=== Work to complete ===
Print the entries exactly; no image belongs in the copy.

Exercise material: Begin

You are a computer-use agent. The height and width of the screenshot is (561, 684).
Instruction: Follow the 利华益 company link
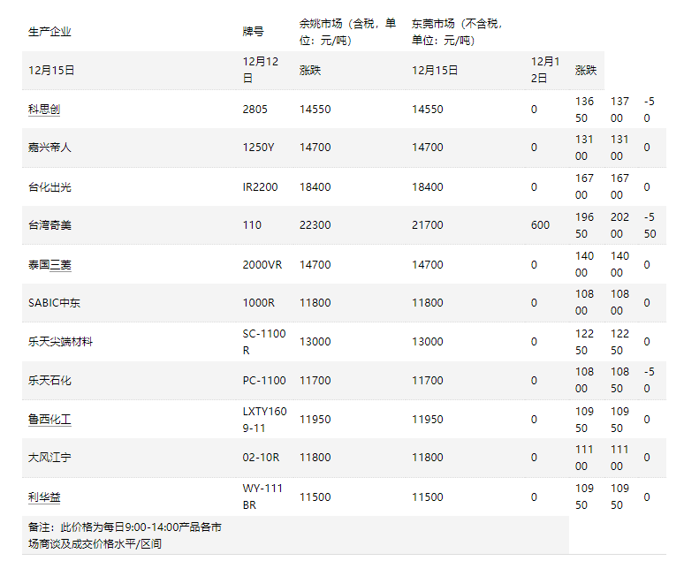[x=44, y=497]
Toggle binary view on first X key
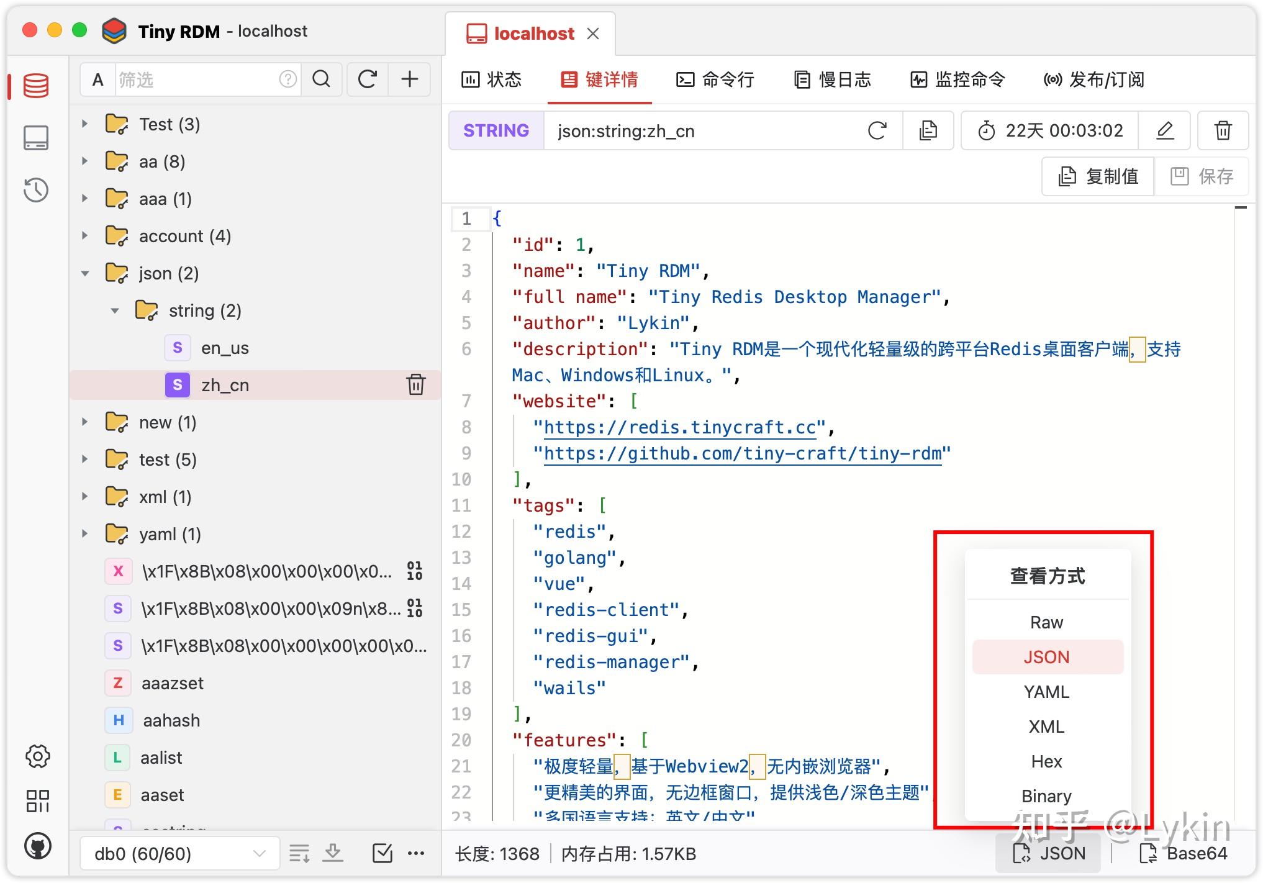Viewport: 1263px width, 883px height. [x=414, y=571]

Exercise material: End

=== Response area ===
You are a computer-use agent. The height and width of the screenshot is (561, 684).
Instruction: Follow the 利华益 company link
[x=44, y=497]
Toggle binary view on first X key
Viewport: 1263px width, 883px height. [x=414, y=571]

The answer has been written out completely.